You can use lxc image edit juju/bionic/amd64 (and same for trusty, xenial, zestry etc) to set the auto-update property of the images Juju uses to true.
I’m not sure why Juju doesn’t ensure this is set true by default. Perhaps we should change that?
I’ve written up my approach and code in my juju-lxd-tweaks repo.
It effectively does an auto-cache of the LXD image used by Juju, but it also installs the binary agent for the installed version of Juju and installs dependencies for the charm reactive framework.
@simonrichardson is there a way to update a cloud sitting on the controller with this using some juju command or how do I apply this setting to already existing clouds on the controller?
Also, in the model-config, there are a few config options:
The documentation doesn’t say when to use a “apt-mirror” vs “apt-https-proxy” - especially if used together…
I know that its possible to set on the controller, but since I’d like to set this on a “region/cloud” level - I don’t know how to set this for controller-level-clouds.
apt-mirror is “I’m hosting a completely different site at https://my-mirror-of-host” with a different base URL, vs at apt-proxy is “make your requests to the same URL but go via an http proxy”. The only difference for juju’s http-proxy vs apt-http-proxy is that the latter is only configured for apt, not all http content.
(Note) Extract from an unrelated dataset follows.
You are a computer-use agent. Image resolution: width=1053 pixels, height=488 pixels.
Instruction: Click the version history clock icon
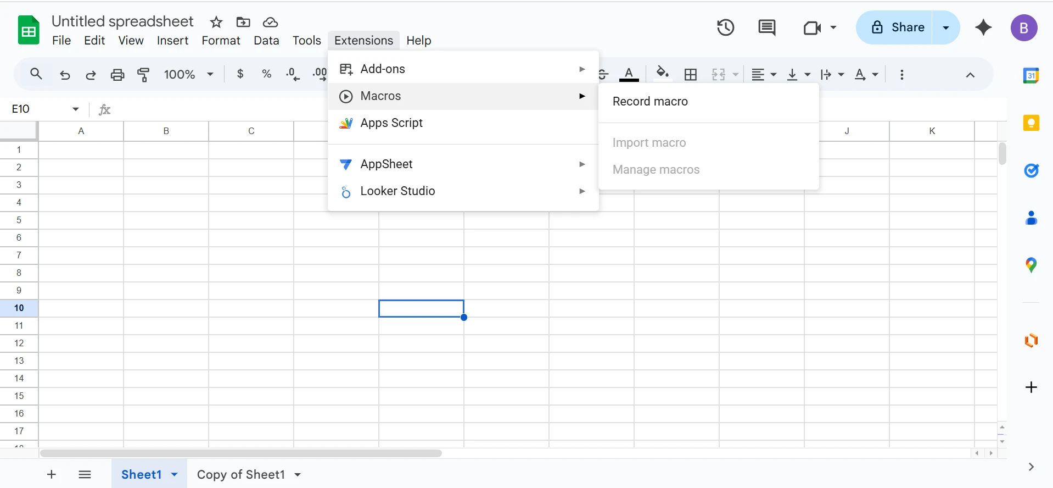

Think apt-cacher-ng vs squid proxy. (They both functionally do something very similar, though.)
The mirrors is more like: Mirrors : Ubuntu
Where you want to change the root URL and all the content that you download to a site that is closer to you.
I doubt you would set up your own mirror, most people would just set up a local caching proxy.
So I was actually meaning your own personal machine (if I’m going to be running a caching proxy, you should have the host machine also use the proxy, as then it always gets seeded with new updates, both for your host and for the containers that you run.)
Yeah - makes sense. We did deploy one on a separate host+container which now serves the whole network and are rolling that out model by model. Setting the “model-defaults” isn’t having an affect on already existing models.
Just noting here to save other people some time. I’ve recently had issues where apt-cacher was failing to find the hostnames for the archive urls. I updated the version of the docker image and this fixed it. The hardcoded version in the original post is quite old now.